__Problem to work on__
Search the records for the string "time" and copy every line where it turns up.

__Supplied material__
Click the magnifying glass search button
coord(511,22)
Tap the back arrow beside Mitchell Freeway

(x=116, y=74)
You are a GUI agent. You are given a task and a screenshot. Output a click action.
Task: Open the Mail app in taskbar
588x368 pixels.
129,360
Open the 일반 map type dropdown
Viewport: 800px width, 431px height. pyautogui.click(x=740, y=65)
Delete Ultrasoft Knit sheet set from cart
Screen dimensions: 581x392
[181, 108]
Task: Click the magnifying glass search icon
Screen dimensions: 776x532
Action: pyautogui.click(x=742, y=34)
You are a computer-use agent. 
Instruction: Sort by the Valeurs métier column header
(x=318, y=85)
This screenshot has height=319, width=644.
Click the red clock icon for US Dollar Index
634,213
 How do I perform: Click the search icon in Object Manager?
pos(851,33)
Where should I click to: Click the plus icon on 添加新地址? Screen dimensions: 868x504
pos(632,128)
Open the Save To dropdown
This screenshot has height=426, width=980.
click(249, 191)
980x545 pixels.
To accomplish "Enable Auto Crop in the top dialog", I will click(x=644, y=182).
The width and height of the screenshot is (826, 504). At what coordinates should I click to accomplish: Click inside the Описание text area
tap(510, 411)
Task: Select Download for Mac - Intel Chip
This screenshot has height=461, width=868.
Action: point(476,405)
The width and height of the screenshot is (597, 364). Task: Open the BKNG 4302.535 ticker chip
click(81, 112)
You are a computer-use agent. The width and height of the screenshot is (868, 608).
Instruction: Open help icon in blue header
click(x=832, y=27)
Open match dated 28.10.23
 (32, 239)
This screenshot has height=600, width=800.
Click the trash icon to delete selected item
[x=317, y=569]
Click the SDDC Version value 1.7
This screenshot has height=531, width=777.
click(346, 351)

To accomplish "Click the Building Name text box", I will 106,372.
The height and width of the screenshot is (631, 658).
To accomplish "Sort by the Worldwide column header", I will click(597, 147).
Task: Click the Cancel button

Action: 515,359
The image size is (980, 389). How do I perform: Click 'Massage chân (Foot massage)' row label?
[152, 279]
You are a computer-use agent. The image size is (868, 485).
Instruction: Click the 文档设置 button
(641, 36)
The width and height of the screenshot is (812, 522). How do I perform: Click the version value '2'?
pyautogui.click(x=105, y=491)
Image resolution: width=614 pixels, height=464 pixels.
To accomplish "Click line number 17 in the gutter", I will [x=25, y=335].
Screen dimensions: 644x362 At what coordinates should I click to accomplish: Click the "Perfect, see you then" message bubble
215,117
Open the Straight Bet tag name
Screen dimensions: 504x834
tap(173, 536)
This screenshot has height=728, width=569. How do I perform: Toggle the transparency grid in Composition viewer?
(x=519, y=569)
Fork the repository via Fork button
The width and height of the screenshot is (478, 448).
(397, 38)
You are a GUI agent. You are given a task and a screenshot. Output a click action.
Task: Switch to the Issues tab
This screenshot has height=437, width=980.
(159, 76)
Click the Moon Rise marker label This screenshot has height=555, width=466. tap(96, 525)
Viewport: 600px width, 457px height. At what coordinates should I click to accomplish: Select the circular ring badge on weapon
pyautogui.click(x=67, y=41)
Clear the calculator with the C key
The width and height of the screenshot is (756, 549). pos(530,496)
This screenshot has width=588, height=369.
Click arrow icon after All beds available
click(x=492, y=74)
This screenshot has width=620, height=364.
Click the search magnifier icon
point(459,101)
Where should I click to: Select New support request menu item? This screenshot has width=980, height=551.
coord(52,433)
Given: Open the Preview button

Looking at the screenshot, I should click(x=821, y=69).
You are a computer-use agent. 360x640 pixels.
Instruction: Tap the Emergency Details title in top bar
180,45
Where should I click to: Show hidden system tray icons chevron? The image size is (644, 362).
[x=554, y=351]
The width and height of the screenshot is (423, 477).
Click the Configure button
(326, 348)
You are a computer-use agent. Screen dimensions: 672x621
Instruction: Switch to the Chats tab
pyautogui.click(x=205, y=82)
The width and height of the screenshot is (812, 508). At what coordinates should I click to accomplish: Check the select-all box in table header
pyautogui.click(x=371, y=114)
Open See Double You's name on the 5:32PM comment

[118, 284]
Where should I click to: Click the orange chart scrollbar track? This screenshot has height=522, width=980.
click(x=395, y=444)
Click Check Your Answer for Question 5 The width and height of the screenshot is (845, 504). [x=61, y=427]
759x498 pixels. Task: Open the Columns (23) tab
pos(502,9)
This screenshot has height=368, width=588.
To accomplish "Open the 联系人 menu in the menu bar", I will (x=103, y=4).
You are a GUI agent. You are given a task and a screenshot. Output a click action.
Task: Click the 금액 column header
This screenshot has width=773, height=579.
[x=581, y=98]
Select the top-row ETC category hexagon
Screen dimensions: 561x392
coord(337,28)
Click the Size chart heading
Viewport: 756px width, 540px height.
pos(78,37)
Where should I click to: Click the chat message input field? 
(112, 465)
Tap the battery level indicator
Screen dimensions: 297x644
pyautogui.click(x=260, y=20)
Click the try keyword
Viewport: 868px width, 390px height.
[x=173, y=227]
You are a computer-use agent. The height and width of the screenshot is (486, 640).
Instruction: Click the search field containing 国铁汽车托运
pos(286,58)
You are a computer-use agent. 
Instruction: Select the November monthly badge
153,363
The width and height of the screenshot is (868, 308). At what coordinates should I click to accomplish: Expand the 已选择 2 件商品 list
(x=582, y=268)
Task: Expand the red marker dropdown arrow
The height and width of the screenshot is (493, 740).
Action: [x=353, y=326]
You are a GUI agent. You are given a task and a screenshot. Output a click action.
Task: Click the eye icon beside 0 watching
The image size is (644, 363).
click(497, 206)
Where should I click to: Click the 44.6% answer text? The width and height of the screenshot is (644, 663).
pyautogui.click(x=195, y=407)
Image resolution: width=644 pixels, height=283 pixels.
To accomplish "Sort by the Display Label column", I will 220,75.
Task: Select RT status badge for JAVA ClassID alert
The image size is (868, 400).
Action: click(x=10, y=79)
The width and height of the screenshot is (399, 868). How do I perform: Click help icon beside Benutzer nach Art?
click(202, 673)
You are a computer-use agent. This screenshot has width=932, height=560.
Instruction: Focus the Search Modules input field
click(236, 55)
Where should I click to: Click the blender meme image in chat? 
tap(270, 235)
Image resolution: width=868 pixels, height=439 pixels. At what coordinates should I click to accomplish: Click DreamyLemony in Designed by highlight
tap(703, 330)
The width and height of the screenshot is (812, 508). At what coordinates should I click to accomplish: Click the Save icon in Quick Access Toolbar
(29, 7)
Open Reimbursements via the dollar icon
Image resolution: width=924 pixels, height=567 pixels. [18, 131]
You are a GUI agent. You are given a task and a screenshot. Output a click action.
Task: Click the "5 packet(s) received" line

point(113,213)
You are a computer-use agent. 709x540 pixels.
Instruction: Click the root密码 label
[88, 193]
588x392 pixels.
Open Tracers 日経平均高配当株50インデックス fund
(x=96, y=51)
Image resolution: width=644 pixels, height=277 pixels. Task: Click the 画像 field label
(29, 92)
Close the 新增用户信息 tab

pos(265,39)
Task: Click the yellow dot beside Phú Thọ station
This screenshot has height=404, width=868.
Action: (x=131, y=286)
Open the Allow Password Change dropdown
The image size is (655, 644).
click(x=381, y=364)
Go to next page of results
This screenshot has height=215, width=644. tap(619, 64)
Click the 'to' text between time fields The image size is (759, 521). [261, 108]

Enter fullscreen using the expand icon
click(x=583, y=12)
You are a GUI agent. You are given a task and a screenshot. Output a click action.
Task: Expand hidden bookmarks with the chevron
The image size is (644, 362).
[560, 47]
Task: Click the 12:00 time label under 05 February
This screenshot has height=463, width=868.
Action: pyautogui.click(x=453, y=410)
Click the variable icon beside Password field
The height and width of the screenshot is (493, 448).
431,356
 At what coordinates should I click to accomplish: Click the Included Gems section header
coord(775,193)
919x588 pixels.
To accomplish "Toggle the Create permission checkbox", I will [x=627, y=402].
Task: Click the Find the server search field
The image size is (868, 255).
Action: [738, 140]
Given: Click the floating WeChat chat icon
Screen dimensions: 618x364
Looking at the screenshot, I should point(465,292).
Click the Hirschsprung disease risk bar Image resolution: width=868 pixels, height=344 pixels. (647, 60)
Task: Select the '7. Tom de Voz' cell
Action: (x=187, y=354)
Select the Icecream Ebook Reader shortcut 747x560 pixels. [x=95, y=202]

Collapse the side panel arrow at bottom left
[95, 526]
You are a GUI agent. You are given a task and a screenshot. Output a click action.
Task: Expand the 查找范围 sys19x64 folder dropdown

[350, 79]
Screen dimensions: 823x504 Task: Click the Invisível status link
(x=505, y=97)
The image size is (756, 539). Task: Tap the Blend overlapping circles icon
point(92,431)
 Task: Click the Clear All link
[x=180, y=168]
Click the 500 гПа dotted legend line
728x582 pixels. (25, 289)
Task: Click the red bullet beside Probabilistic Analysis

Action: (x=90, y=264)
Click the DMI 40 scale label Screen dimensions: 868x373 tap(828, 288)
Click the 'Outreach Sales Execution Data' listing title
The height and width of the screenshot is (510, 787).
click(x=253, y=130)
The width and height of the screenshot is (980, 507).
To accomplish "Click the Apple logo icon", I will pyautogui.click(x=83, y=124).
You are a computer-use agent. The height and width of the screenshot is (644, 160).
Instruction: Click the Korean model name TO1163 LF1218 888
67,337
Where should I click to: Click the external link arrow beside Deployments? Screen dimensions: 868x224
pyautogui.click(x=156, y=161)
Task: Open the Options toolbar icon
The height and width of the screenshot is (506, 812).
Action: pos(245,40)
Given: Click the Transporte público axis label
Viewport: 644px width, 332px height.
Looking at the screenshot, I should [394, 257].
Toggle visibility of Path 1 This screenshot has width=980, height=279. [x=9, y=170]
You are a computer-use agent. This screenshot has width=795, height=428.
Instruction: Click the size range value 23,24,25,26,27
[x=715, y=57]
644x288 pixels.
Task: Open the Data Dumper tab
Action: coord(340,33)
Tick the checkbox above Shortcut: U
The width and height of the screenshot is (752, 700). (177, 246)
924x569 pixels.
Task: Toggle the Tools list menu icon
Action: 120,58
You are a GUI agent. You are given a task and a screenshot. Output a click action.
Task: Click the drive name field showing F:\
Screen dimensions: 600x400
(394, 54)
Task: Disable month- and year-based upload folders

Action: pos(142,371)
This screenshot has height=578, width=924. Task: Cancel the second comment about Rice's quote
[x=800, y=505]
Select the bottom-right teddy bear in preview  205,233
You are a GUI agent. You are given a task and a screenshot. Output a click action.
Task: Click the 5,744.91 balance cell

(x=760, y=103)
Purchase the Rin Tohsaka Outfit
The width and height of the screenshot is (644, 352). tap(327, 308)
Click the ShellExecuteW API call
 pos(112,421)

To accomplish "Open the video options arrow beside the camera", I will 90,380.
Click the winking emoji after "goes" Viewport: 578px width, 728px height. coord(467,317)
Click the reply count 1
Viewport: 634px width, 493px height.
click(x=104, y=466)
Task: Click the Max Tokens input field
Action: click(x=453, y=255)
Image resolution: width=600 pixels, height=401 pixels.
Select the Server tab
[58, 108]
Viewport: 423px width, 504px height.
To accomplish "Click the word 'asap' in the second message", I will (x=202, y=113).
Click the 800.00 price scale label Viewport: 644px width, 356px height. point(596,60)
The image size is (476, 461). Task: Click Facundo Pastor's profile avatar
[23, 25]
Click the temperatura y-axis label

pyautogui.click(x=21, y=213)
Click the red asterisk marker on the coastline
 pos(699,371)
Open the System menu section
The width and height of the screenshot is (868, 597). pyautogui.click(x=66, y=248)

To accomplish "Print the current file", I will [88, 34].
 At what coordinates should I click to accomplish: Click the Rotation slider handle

__Completed exercise__
Click the 'to' text between time fields The image size is (759, 521). [261, 108]
Task: Click the 12:00 time label under 05 February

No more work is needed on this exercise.